Now we aim to display the recorded data on a map. There are a couple of Python packages to do this but this script used Basemap (which is part of Matplotlib - although needs to be installed additionally) due to it having a decent spatial resolution. Note: if you're familar with GIS and producing Shapefiles you could attempt to use Geopandas, but it would require additional work.

First we can aquire the min/max longitude and latitude for our data to give us an idea of the region to plot.

In [None]:
# Get min and max of longitude and latitude
region_data.describe().loc[['min','max'],['Lon','Lat']]

The fuction below has been written to allow easy plotting of the example datasets but also enable you to plot your own. Run the cell below to initalise the function (i.e nothing will happen)

In [None]:
def get_coords(location):
    if location == 'CarrickRoads':
        lon_min = -5.2
        lon_max = -4.9
        lat_min = 50.1
        lat_max = 50.25
        return lon_min, lon_max, lat_min, lat_max
    
    elif location == 'Agulhas':
        lon_min = 19.7
        lon_max = 20.2
        lat_min = -35.0
        lat_max = -34.7
        return lon_min, lon_max, lat_min, lat_max
    
    else:
        lon_min = input('Enter minimum longitude (most Westerly): ')
        lon_max = input('Enter minimum longitude (most Easterly): ')
        lat_min = input('Enter minimum latitude (most Southerly): ')
        lat_max = input('Enter maximum latitude (most Northerly): ')
        print('\n\n')
        if (lon_min >= lon_max) or (lat_min >= lat_max):
            print('Check if min/max were entered in the correct order (is a min greater than a max?)')
            return np.nan, np.nan, np.nan, np.nan
        
        
        return float(lon_min), float(lon_max), float(lat_min), float(lat_max)

In the cell below you can change the string in the get_coords() function.
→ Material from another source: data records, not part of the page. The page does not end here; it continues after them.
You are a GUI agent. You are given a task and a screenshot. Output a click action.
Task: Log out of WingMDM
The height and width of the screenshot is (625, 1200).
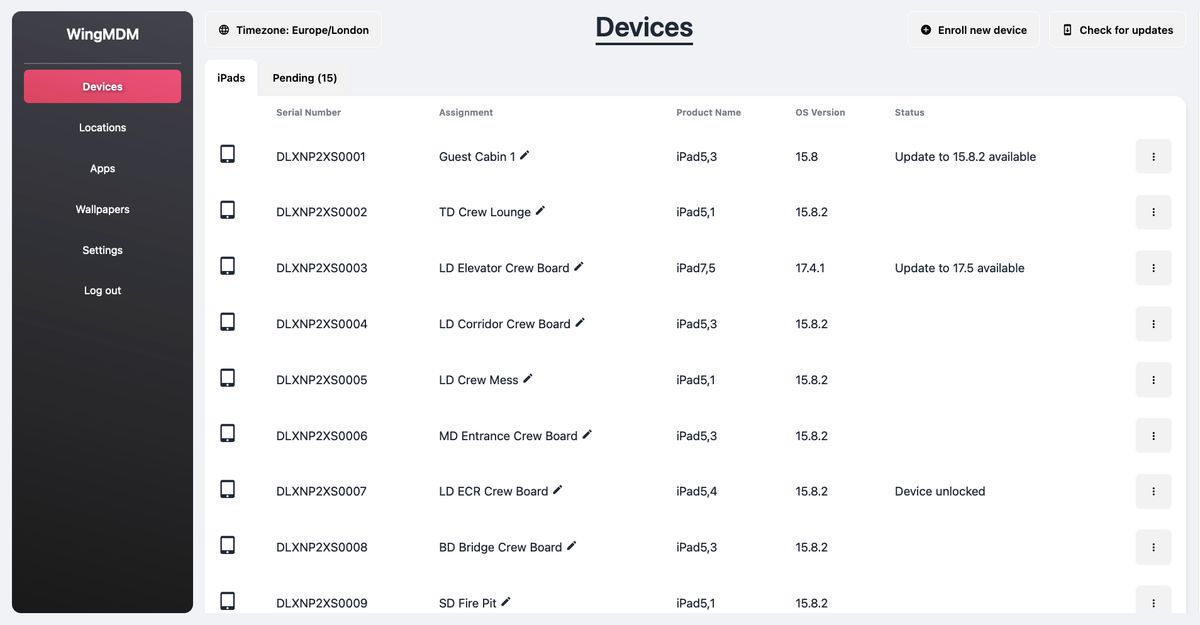(x=102, y=290)
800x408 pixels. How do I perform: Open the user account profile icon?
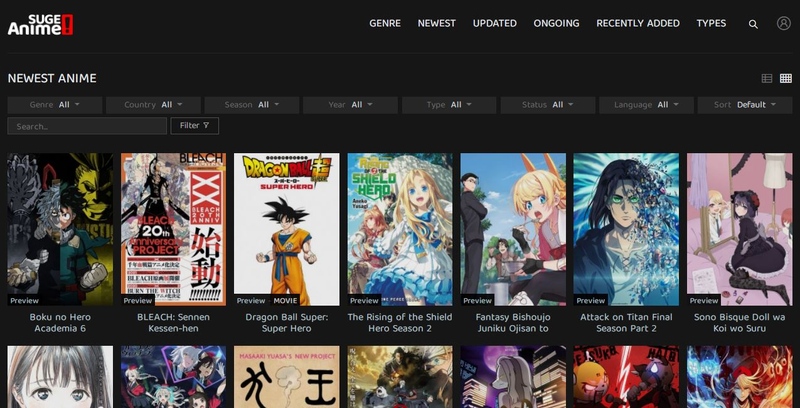click(783, 23)
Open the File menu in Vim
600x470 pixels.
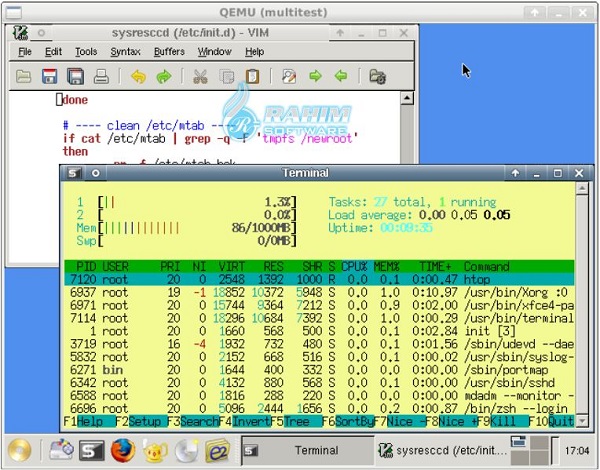click(x=25, y=51)
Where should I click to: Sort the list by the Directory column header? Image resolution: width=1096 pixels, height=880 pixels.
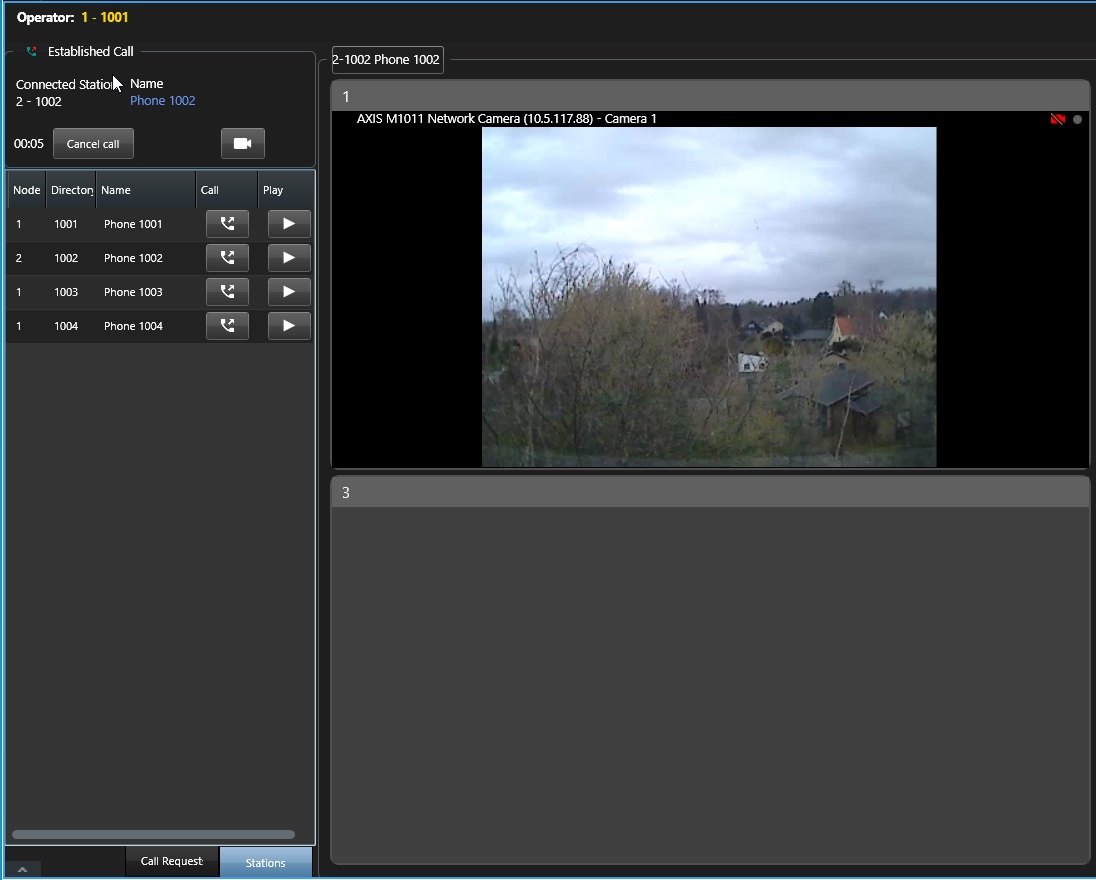(71, 190)
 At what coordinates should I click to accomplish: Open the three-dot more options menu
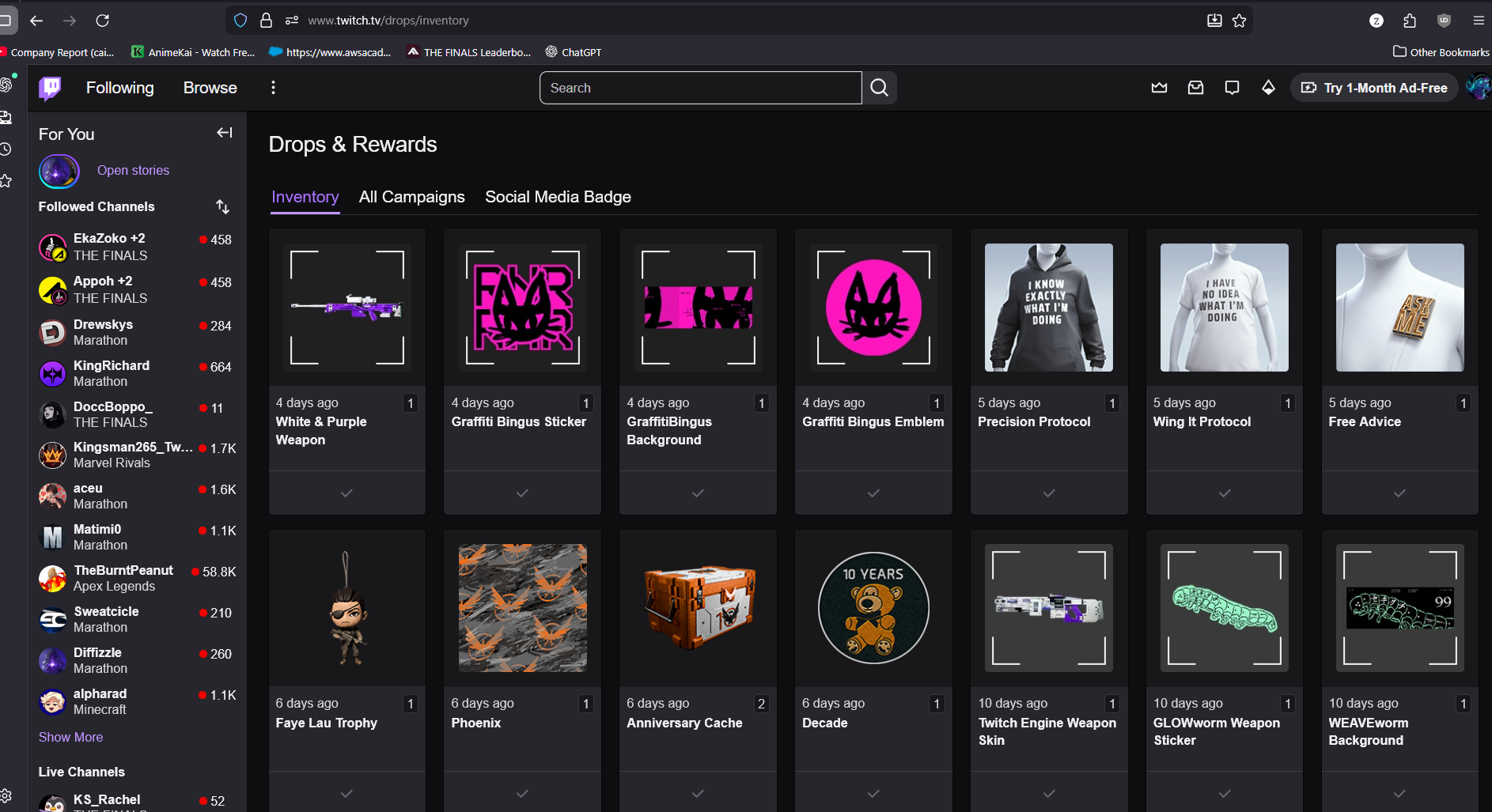pos(273,88)
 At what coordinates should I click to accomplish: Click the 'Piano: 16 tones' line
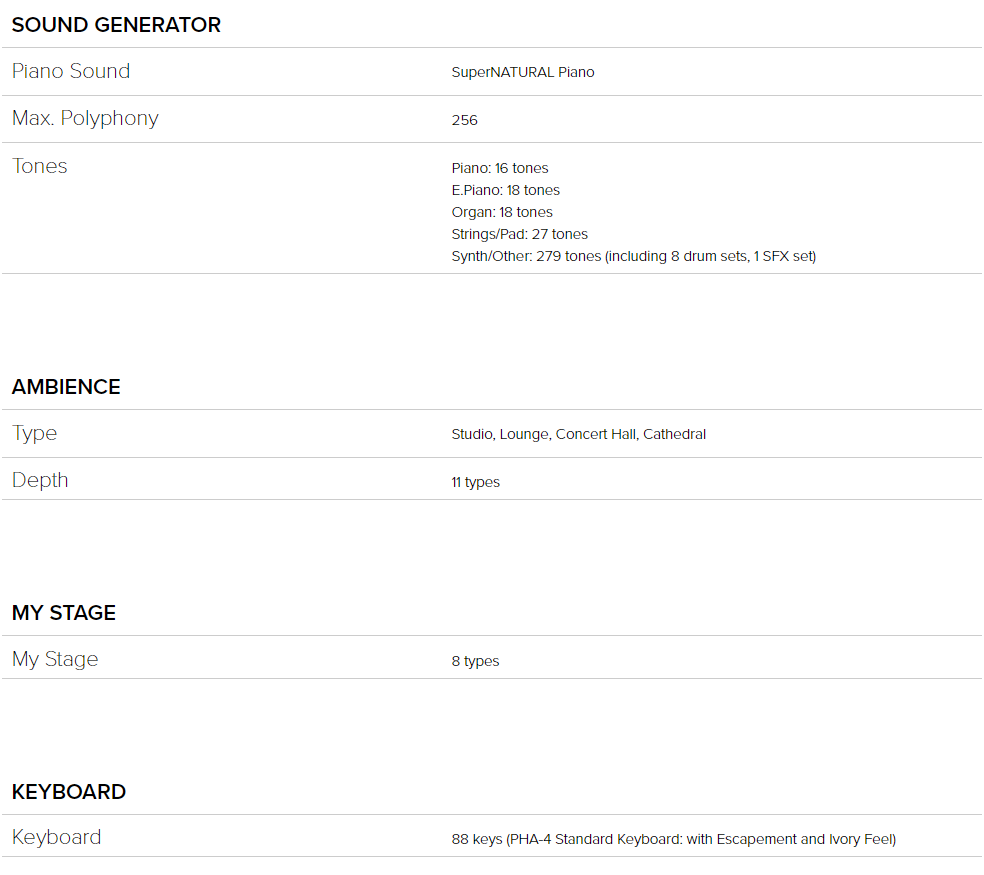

Changing it to 'Carrick Roads' or 'Agulhus' will assign the min/max latitude & longtudes to those needed for plotting these regions (you can also enter 'World' but it's there purely to play with map projections if you wish). Alternatively you can enter 'Other', in which case text boxes will appear for you to enter the min/max longitudes and latitudes for your data.

In [None]:
### Change string to 'CarrickRoads', 'Agulhas' or your own region name (use '_' for spaces)
region_name = 'CarrickRoads'
# Performs function
lon_min, lon_max, lat_min, lat_max = get_coords(region_name)

# Note: if you're having problems with the input fields you can uncomment the line below 
# and  just enter the values instead, but also comment out the line above to avoid confusion.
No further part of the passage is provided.